Empirical Guidance on Scatterplot and Dimension Reduction Technique Choices
Authors. Michael Sedlmair, Tamara Munzner, Melanie Tory
Venue. TVCG (2013)
Abstract. To verify cluster separation in high-dimensional data, analysts often reduce the data with a dimension reduction (DR) technique, and then visualize it with 2D Scatterplots, interactive 3D Scatterplots, or Scatterplot Matrices (SPLOMs). With the goal of providing guidance between these visual encoding choices, we conducted an empirical data study in which two human coders manually inspected a broad set of 816 scatterplots derived from 75 datasets, 4 DR techniques, and the 3 previously mentioned scatterplot techniques. Each coder scored all color-coded classes in each scatterplot in terms of their separability from other classes.
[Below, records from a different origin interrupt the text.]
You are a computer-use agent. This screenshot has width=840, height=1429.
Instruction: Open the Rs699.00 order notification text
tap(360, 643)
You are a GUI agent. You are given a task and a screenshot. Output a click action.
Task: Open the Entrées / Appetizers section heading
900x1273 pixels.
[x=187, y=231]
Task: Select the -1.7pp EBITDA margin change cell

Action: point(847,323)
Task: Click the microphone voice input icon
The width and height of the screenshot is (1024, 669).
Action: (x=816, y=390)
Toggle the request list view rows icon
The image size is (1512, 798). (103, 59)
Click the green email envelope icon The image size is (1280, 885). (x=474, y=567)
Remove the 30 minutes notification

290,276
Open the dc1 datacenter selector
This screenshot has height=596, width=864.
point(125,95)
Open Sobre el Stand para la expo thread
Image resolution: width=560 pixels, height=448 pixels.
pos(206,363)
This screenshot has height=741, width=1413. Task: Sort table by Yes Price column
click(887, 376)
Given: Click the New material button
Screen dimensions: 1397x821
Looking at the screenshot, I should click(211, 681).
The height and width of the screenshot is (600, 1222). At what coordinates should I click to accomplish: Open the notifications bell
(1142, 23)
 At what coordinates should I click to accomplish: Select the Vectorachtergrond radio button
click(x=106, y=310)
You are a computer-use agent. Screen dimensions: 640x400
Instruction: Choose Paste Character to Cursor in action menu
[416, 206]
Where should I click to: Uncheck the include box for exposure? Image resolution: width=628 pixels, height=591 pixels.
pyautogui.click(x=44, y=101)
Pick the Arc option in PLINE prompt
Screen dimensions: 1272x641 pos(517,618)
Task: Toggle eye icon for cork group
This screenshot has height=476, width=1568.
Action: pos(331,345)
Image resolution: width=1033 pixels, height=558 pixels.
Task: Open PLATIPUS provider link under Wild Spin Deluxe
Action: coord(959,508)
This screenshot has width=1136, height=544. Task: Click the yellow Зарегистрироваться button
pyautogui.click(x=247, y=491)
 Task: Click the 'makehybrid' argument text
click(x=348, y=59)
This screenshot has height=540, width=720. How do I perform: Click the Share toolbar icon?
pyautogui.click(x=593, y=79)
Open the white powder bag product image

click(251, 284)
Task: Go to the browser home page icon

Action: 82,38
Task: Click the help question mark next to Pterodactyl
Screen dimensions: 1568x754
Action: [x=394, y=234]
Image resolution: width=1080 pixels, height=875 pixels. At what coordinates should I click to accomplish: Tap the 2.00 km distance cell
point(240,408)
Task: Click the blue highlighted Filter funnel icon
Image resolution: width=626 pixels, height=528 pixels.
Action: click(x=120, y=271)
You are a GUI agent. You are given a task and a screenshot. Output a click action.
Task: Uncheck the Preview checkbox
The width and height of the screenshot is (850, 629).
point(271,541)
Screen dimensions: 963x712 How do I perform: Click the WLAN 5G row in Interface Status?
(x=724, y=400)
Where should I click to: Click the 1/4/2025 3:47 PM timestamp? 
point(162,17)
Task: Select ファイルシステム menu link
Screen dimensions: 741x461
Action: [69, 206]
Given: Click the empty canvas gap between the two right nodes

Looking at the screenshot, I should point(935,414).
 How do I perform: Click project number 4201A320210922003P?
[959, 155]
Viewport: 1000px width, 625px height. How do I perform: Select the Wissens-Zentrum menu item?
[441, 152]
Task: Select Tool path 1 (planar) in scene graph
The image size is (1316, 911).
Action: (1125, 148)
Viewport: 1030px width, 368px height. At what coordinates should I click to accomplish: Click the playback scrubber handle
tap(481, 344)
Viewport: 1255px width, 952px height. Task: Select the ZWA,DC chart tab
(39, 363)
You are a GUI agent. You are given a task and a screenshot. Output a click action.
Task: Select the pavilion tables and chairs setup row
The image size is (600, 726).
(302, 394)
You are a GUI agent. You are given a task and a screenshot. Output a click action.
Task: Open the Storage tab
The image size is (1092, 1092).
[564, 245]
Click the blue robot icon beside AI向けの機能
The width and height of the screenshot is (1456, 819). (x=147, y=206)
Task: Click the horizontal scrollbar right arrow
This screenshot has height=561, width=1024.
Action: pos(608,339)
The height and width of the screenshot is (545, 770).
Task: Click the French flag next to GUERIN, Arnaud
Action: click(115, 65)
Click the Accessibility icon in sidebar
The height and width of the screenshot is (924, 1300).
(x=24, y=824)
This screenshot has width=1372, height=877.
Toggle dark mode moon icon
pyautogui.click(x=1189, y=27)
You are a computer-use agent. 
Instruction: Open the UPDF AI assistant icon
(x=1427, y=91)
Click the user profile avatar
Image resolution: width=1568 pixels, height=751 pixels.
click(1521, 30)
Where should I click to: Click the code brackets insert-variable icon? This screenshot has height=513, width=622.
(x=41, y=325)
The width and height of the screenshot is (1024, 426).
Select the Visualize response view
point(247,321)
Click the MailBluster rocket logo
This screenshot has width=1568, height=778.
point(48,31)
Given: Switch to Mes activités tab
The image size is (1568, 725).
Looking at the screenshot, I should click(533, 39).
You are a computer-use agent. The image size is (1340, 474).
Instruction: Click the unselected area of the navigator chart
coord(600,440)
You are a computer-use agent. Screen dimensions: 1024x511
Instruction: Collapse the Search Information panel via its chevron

We analyze the resulting quantitative data with a heatmap approach, and qualitatively discuss interesting scatterplot examples. Our findings reveal that 2D scatterplots are often 'good enough', that is, neither SPLOM nor interactive 3D adds notably more cluster separability with the chosen DR technique. If 2D is not good enough, the most promising approach is to use an alternative DR technique in 2D. Beyond that, SPLOM occasionally adds additional value, and interactive 3D rarely helps but often hurts in terms of poorer class separation and usability. We summarize these results as a workflow model and implications for design. Our results offer guidance to analysts during the DR exploration process.